Two of my students published good books this year. Both are far wiser and older than I, and have written before, but at least I didn't ruin them!
Ron Lanner is a retired botanist, originally from Brooklyn but who taught in Utah for many years. He now lives in the Sierras, so it is appropriate that his latest, The Bristlecone Book, is about that legendarily long- lived Great Basin conifer.
And WHY are they so long- lived? I had never much thought about it, but the simple answer is amazing. "Unlike most other living things, they show no signs of senescence, or degeneration over time. These trees do not die of old age; they die when something kills them".
You might also take a look at this one, about the symbiosis between birds and nut- bearing pines, i. e. birds & food. Any wonder why it is a favorite? But any and all of his are worth getting.

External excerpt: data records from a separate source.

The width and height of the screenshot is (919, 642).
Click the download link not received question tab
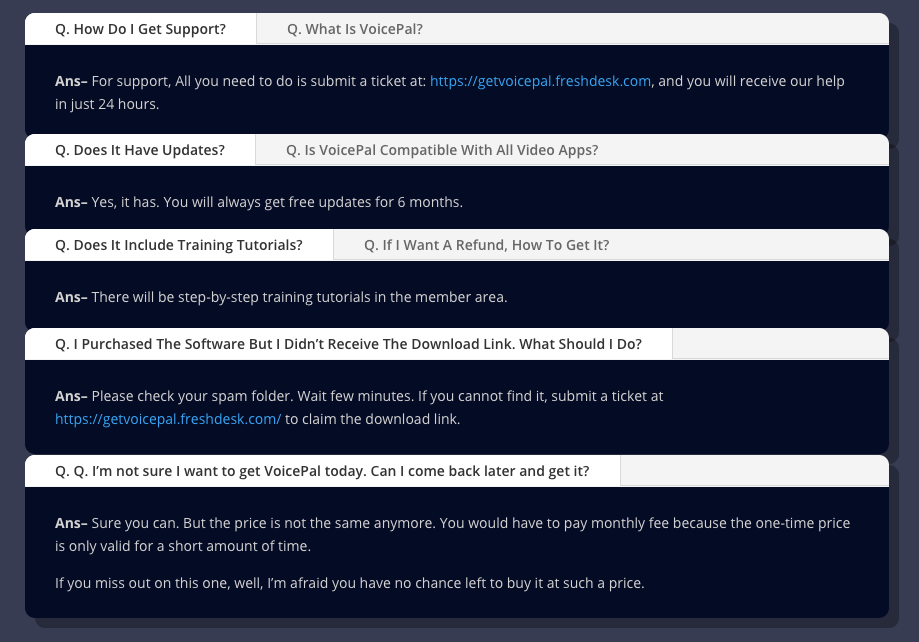click(348, 344)
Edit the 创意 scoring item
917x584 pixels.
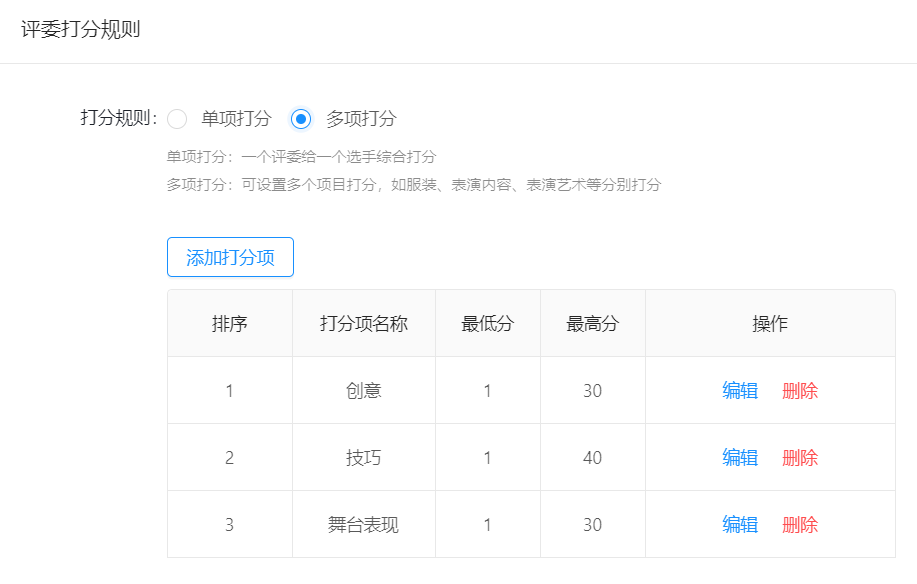point(740,391)
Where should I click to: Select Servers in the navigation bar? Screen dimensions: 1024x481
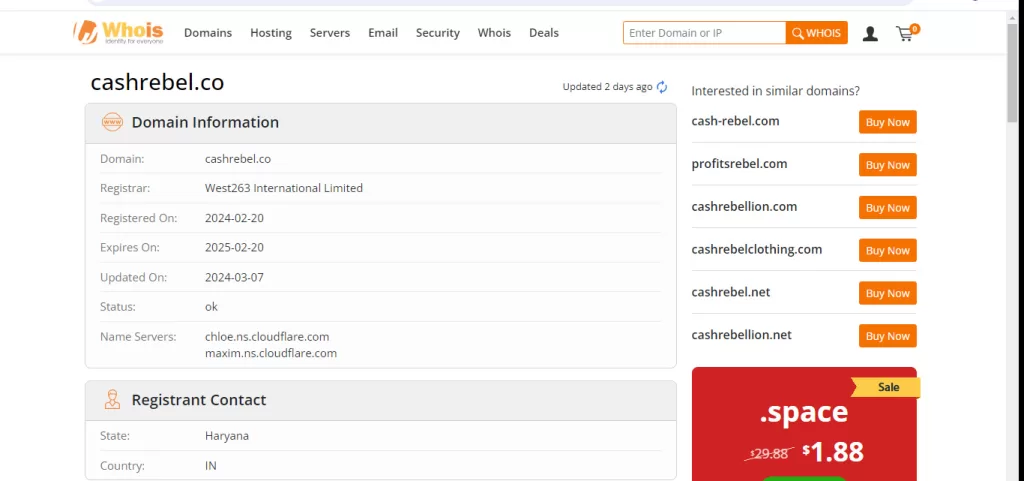[x=330, y=33]
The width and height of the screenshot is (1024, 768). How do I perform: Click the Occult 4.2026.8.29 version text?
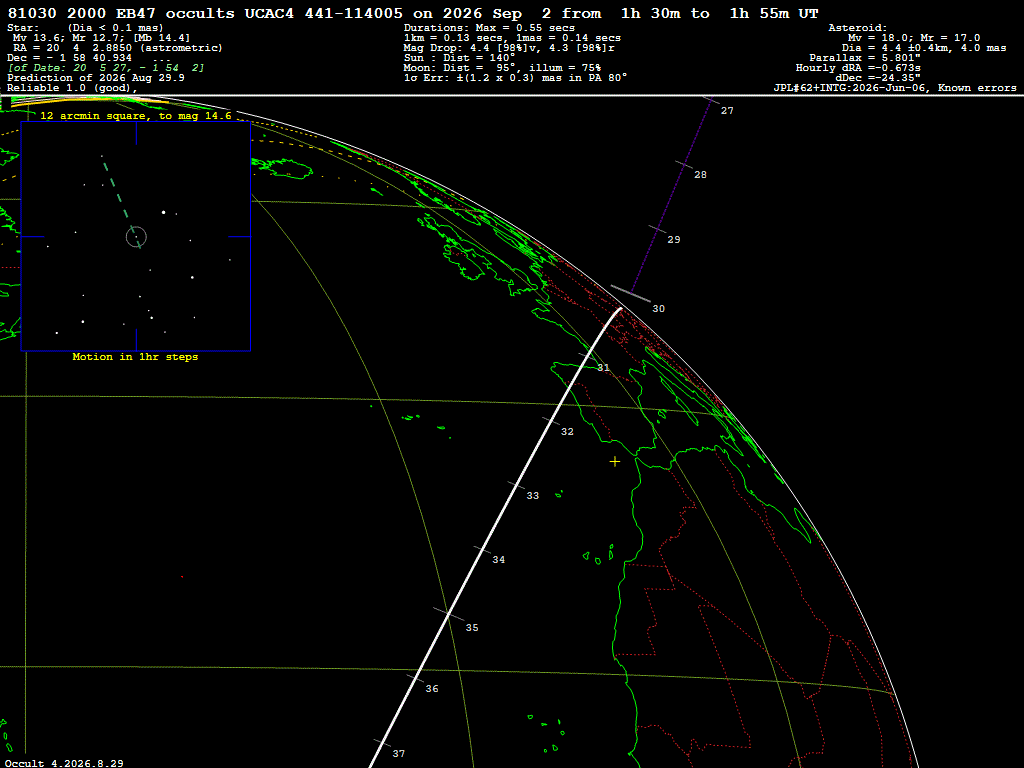tap(64, 763)
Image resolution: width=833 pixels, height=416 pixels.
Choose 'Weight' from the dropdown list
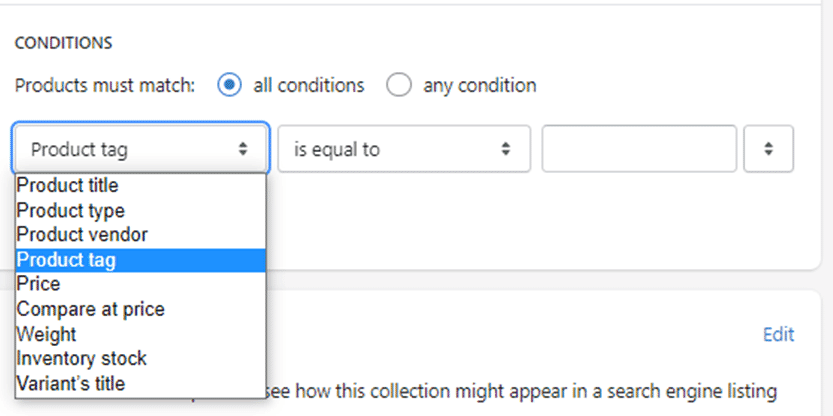point(141,334)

Another book by a Wildbranch alumnus came out earlier in the year when I was deep in the eagle work. Carl von Essen is an MD and fisherman who has worked and fished all over the world (he is the only friend of mine who has caught the legendary Mahseer* of India), while employed by the W. H. O. . His latest is called The Hunter's Trance, and is a discussion of the altered state of awareness familiar to all of us who hunt and fish consciously. He compares it to other "mystical" experiences and theorizes that it fosters Biophilia. The originator of the term, Edward Wilson, agrees, and says so on the cover.
Carl's other book is pure fun: The Revenge of the Fishgod. It is about fishing around the world, from New Mexico to India. I blurbed it.
* A favorite book title: "Circumventing the Mahseer".